Tumult Analytics’ privacy promise#
This topic guide outlines the “privacy promise” provided by Tumult Analytics,
along with its caveats. This guarantee is based on one of the core abstractions
of Tumult Analytics: Sessions
.
At a high level, a Session allows you to evaluate queries on private data in a
way that satisfies differential privacy. When creating a Session, private data
must first be loaded into it, along with
a protected change
for each
table, and a Session-wide privacy budget. You
can then evaluate
queries on your private data, consuming at most the privacy budget provided at
initialization time.
The privacy promise in more detail#
A Session
is initialized with:
one or more private tables (containing data you wish to query in a differentially private way), each associated to a
protected change
;zero or more public tables (containing data that does not require privacy protection, but may be used as auxiliary input to your computation);
a privacy definition along with its associated privacy parameters (e.g. tutorials use PureDPBudget, corresponding to pure differential privacy, and Tumult Analytics also supports zero-concentrated differential privacy).
After initialization, the Session guarantees that the answers returned by
calling evaluate()
to evaluate queries
satisfy the corresponding privacy definition with respect to the private data,
using the specified parameters. For example, a Session initialized with
PureDPBudget(1)
provides \({\varepsilon}\)-differential privacy with
\({\varepsilon}=1\).
Understanding the protected change#
Each table’s differential privacy guarantee hides a protected change in data, preventing an attacker from learning whether a table was changed in some specified way. When you add a private table to a session, you must specify what kind of protected change to use for this table.
In the simplest case, the privacy guarantee from a
Session
prevents an attacker from learning whether one individual row was added or removed in each private table – theAddOneRow
protected change. If the data of a single individual can span multiple rows in the same private table, then this individual is not covered by the privacy promise, only individual rows are.If you know that a single individual can appear in at most k rows in a private table, you can load that table into a Session using a different value for the
protected_change
parameter. For example, usingAddMaxRows(k)
will cause Tumult Analytics to hide the addition or removal of up to k rows at once from the corresponding private table.If you want to protect the addition or removal of arbitrarily many rows that all share the same identifier (in some column), you can use the
AddRowsWithID
protected change. If you add multiple tables that all useAddRowsWithID
, theid_space
property determines which ID space each table belongs to.
Other possible protected changes are also available, though they are typically only needed for advanced use cases. See our API documentation for more information.
Because the privacy of individuals depends on how often they appear in a table,
you should be careful of what kind of pre-processing is done to the private data
before loading it into a Session.
For example, if you start from a table where each individual appears in a single
row, but this property stops being true before the data is loaded into a Session,
then using AddOneRow
as a protected change might not reflect the privacy guarantee that you want to achieve.
Subtlety 1: covered inputs & outputs#
A Session only provides guarantees on the private tables, and this guarantee
only covers data returned by evaluate
calls. Use of the private data in any
other way is not protected by the Session.

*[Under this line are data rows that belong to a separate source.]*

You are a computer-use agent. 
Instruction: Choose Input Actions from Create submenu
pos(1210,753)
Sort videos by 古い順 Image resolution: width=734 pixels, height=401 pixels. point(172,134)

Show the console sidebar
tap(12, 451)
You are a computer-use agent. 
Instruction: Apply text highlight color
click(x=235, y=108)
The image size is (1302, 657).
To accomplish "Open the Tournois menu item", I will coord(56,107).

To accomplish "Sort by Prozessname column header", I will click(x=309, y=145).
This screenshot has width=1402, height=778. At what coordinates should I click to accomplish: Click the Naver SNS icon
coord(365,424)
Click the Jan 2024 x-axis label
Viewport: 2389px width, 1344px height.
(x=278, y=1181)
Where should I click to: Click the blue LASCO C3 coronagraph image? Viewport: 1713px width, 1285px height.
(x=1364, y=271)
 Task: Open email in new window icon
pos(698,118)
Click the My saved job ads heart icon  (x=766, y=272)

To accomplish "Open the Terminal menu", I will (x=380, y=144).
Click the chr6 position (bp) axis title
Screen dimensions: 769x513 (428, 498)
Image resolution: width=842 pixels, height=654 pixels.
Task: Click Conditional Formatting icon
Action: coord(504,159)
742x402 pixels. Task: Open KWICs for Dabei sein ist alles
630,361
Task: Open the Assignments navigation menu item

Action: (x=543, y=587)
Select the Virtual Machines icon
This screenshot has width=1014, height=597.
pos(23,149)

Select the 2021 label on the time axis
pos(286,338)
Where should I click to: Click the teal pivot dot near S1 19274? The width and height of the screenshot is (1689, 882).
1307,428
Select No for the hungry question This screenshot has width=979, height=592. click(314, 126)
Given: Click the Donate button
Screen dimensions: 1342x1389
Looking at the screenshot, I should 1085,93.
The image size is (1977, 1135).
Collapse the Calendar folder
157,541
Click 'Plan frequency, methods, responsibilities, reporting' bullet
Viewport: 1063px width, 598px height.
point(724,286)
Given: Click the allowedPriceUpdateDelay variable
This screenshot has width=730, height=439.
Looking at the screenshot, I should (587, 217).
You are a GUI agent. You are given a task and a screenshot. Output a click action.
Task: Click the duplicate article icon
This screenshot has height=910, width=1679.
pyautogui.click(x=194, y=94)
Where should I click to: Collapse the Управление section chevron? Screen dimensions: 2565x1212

This means that you should not directly use private data; instead, you
should only access it indirectly by executing
evaluate()
on well-specified queries. In
particular, public sources and parameters like groupby
information or
clamping bounds are not protected. They can reveal private information if the
private data is used directly to determine them.
Subtlety 2: adversarial model#
Tumult Analytics, and in particular the Session interface, is designed to make it easy to obtain expected differential privacy guarantees, and difficult to accidentally break these guarantees. However, this library was not designed to defend against actively malicious users. In particular:
Do not inspect the private state of a Session or other objects. The privacy guarantees of a Session only apply to the public API. Inspecting a Session’s private state and using this information to tailor your analysis workflow will break the privacy guarantee.
Do not use
map()
orflat_map()
operations with side-effects. These operations allow you to transform data using arbitrary user-defined functions (UDFs). When using map or flatmap, a Session’s privacy guarantee only holds if the UDFs do not have side-effects with externally-observable behaviors. For example, a UDF could be designed to throw an exception if a specific row is found in the data. This would reveal information about the private data and break the privacy promise.Do not release side-channel information. The privacy guarantee only applies to the output of calls to
evaluate()
. Information such as how long a query ran or how much memory it required might reveal private information. Do not use this library in an untrusted context where protection against such side-channels is important.